Why do we only see the displacement of end points of spring while calculating it's potential energy? I am a high school student and I am a little confused in understanding the spring potential energy formula. When we calculate the spring potential energy of a spring attached to a wall at one end and we say that if we stretch the spring end say up to length $x$ we do work against the restoring conservative force hence we increase the potential energy of spring by $\frac{1}{2} k x^2$ where $k$ is the spring constant and $x$ is the displacement.
The problem is why do we only see the displacement of the end point of the spring? According to this formula this is the potential energy of only the end point because we applied force only at the end point, right?
I am comparing this with say a mass raised up to the height $h$ from the earth surface considering the reference at surface of earth. We see that the negative work done by the gravity is $-mgh$ which increases the potential energy of the mass. Why don't we see the displacement of each point and add them up to get the total energy of stretched or compressed spring?
If we do this my answer comes out to be $\frac{d}{L} \frac{1}{2} k x^2$ where $d$ is the point for which we have to see the displacement against its restoring conservative force with reference to the fixed end and $L$ is the which is equal i.e $kx$ for all the points as spring is massless so at any point the net force at any point should be 0 otherwise there would be infinite acceleration, see that at the end point i.e length $L$ the work done against conservative restoring force is $\frac{1}{2} k x^2$. So what's the problem with my understanding, why do we only see the displacement of end points or how much the total spring is stretched from its relaxed position?
 A: For simplicity, let’s consider a massless spring.

According to this formula this is the potential energy of only the end point because we applied force only at the end point, isn't it?

What would have happened if you pull the spring when its other end is free? The whole spring would start moving in the direction of the pull and would not elongate at all. This is in line with the second Newton's law of motion
$$m \vec{a} = \sum_i \vec{F}_i$$
where $m$ is mass of the spring, $\vec{a}$ is acceleration, and $\sum_i \vec{F}_i$ is sum of all forces acting on the spring.
If the string is attached to the wall, then the wall exerts force on the spring which is of the same magnitude and opposite in direction to the force you exert on the other end. In this case the spring does not move but rather elongates.

I am comparing it with say a mass raised upto height "h" from the earth surface considering the reference at surface of earth we see that the negative work done by the gravity is "-mgh" which increases the potential energy of the mass.

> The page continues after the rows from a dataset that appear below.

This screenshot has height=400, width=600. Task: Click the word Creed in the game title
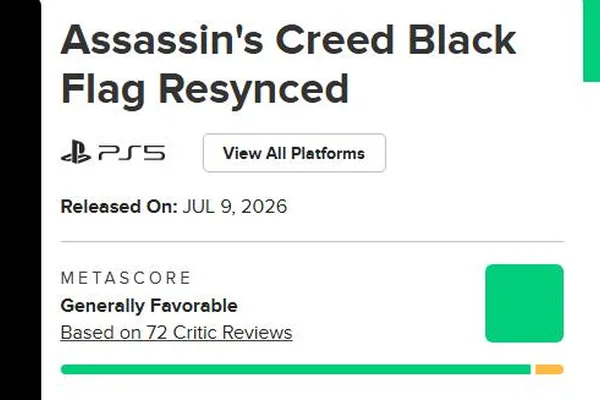[335, 40]
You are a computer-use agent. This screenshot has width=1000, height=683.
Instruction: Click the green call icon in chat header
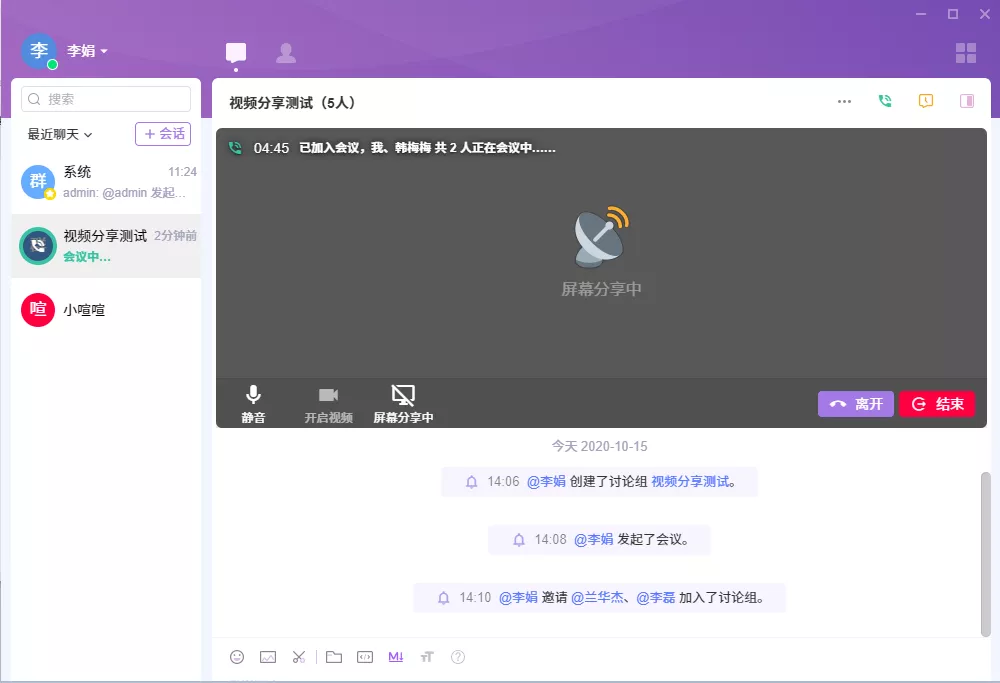[885, 101]
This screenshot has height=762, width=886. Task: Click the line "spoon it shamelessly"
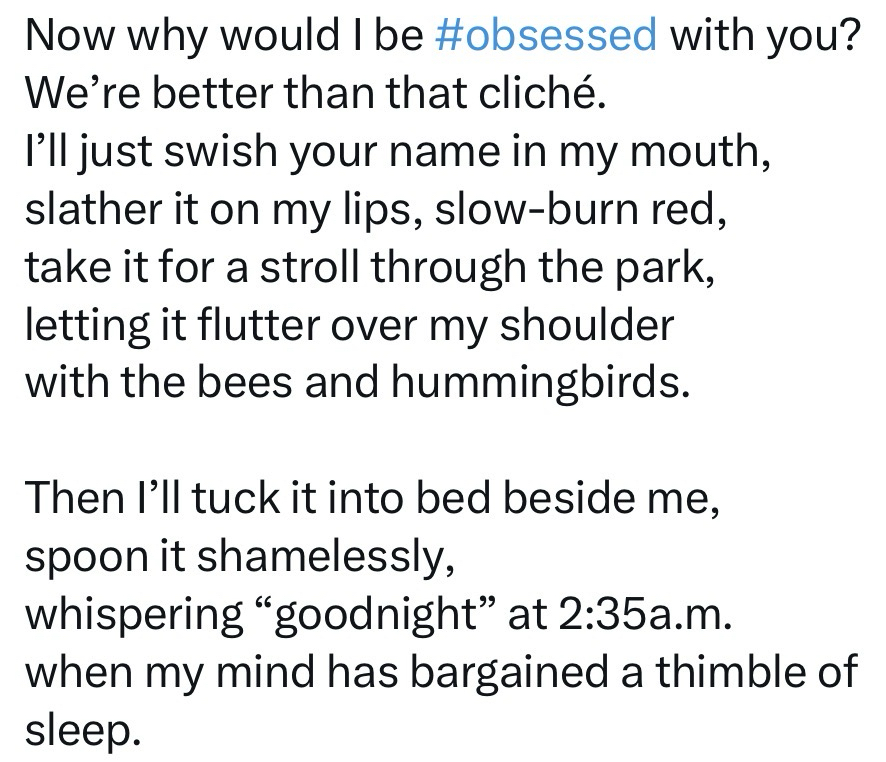click(x=239, y=555)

Correct. Just like gravitational force does negative work on an object, so does the spring's restoring force when you elongate or compress the spring.

So, Why we don't see the displacement of each point and add them up to get the total energy of stretched or compressed spring?

Because gravitational force and spring restoring force are not the same thing, they are defined differently
$$F_g = m g \qquad \text{and} \qquad F_e = k x$$
In other words, the gravitational force magnitude does not depend on height* while the spring restoring force does depend on the elongation (position). It is true that when you elongate the spring upwards you are also increasing the spring's gravitational potential energy, but since the spring is considered to be massless this is negligible.
In reality, the gravitational force does depend on height. The expression for the gravitational potential energy $U_g = mgh$ works only close to the surface of Earth.